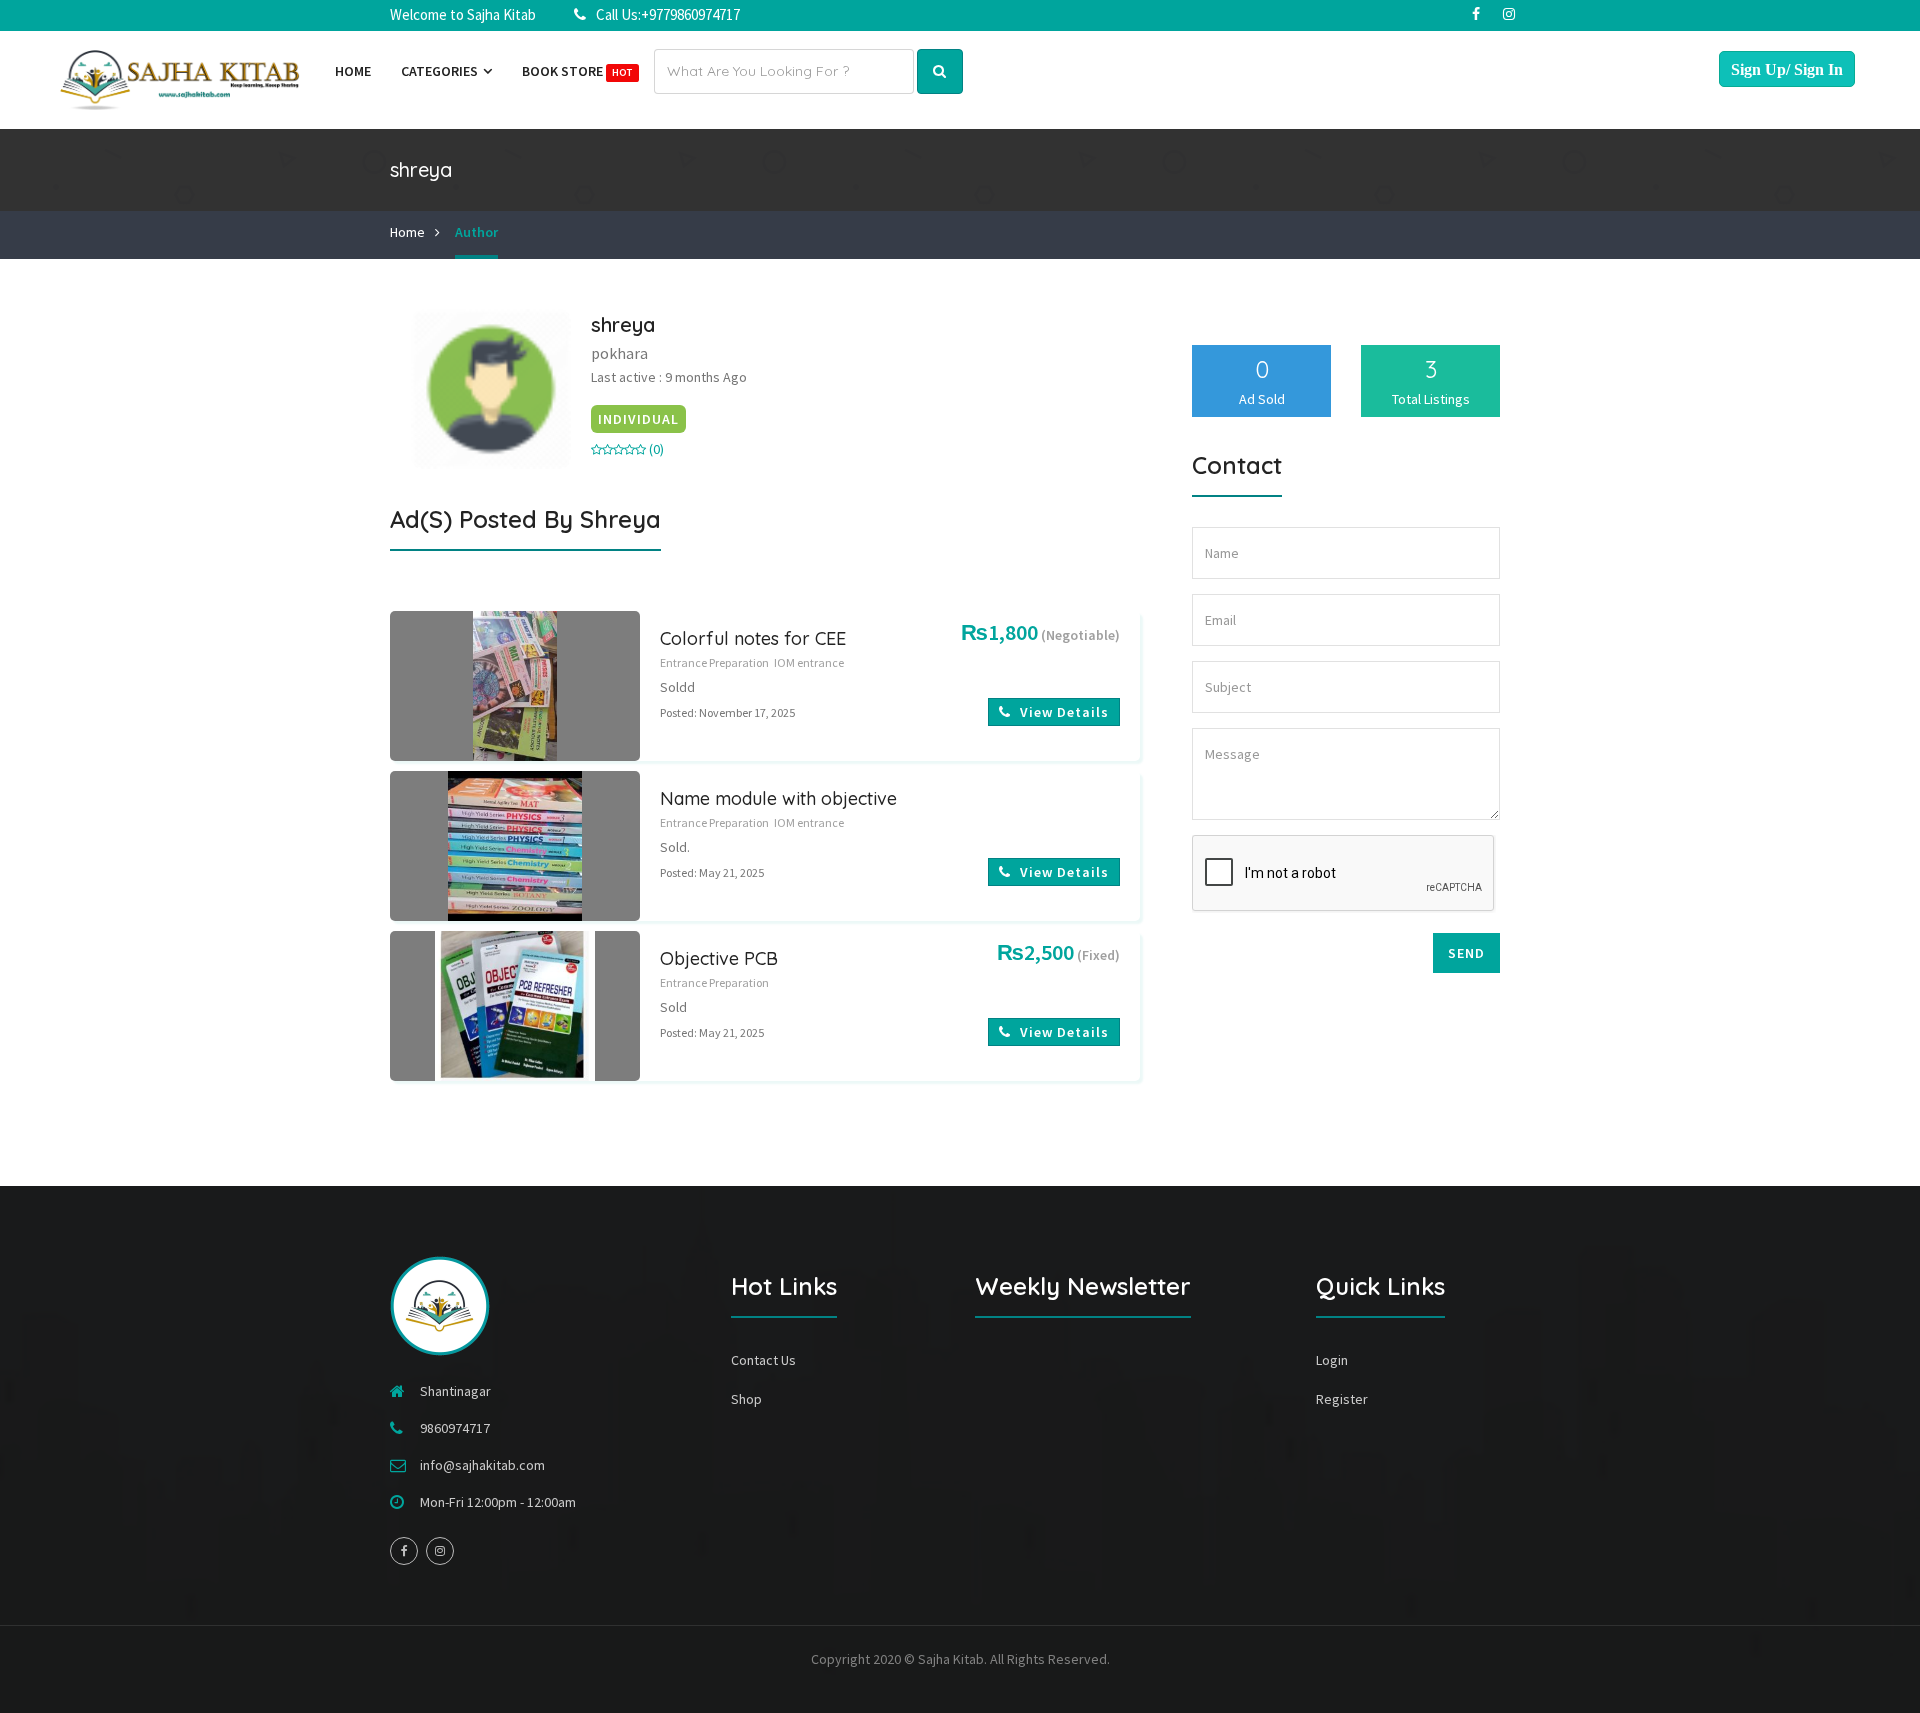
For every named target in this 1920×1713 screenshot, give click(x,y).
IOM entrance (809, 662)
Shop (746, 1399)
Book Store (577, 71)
══════════════════════════════
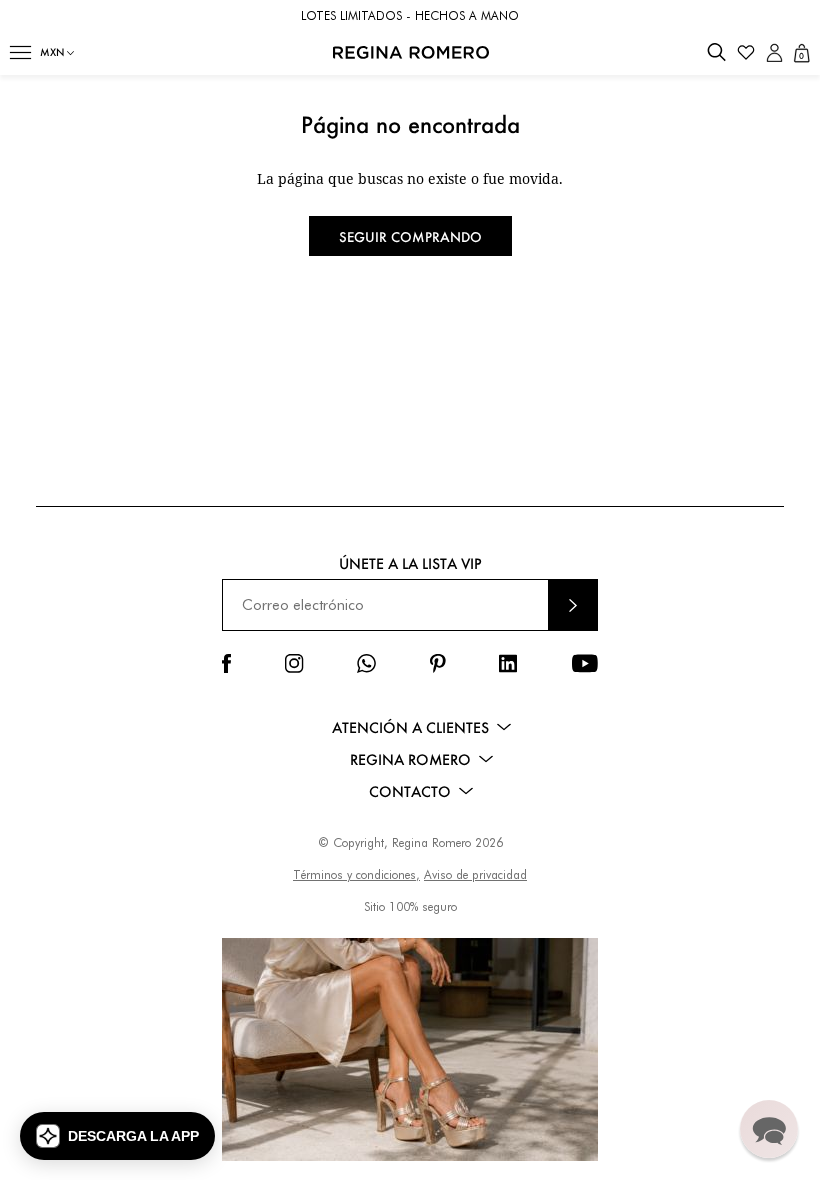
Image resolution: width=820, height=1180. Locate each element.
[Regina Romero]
══════════════════════════════
* Directions
What are the lines above, starting at the one with "For every named" and ending at the one with "Book Store (577, 71)"? Give them again exactly, and only them.

* Response to the exercise
For every named target in this 1920×1713 screenshot, give click(x,y).
IOM entrance (809, 662)
Shop (746, 1399)
Book Store (577, 71)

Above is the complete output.